Baghlan
Baghlan operates as a keystone species in Afghanistan's network: the only trans-Hindu Kush route has channeled trade for 4,000 years.
Baghlan functions as a keystone node in Afghanistan's circulatory system. For over 4,000 years, the Salang Pass that cuts through this province has been the only direct route connecting Kabul to Central Asia—used by everyone from Alexander the Great to Soviet supply convoys. The name of its capital, Pul-e Khumri ("Bridge of Khumri"), reveals its essential function: this is where trade routes cross, where the mountain wall of the Hindu Kush yields a single passage north.
The province's topography created two distinct economic zones. The southern highlands channel traffic through the 3,878-meter Salang Pass and its Soviet-built tunnel, extracting value from transit fees and services. The northern plains—part of ancient Bactria—produce wheat and barley surpluses that feed Afghanistan's food supply. This dual economy mirrors the specialized tissues of a complex organism: one zone handles transport and distribution, the other primary production.
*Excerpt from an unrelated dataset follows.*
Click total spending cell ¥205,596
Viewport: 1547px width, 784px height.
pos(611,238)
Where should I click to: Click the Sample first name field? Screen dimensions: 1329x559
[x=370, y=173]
The Kushan dynasty recognized Baghlan's strategic value in the 1st century BCE, establishing Buddhist centers of learning here. The Soviets built the Salang Tunnel between 1958-1964 specifically to move military hardware south. Today, Baghlan stands to benefit from the CASA-1000 regional power project, which will run electricity from Central Asia to South Asia—continuing the pattern of valuable flows passing through without fully transforming the local economy. Coal mining at Karkar and Dudkash once powered Afghan industry; the 2025 Russian exploration agreements for oil and gas suggest new extraction cycles may begin. Afghanistan's World Bank-projected 4.3% GDP growth in 2025 reflects returnees stimulating services, but Baghlan's essential role remains unchanged: the bridge that connects otherwise separated worlds.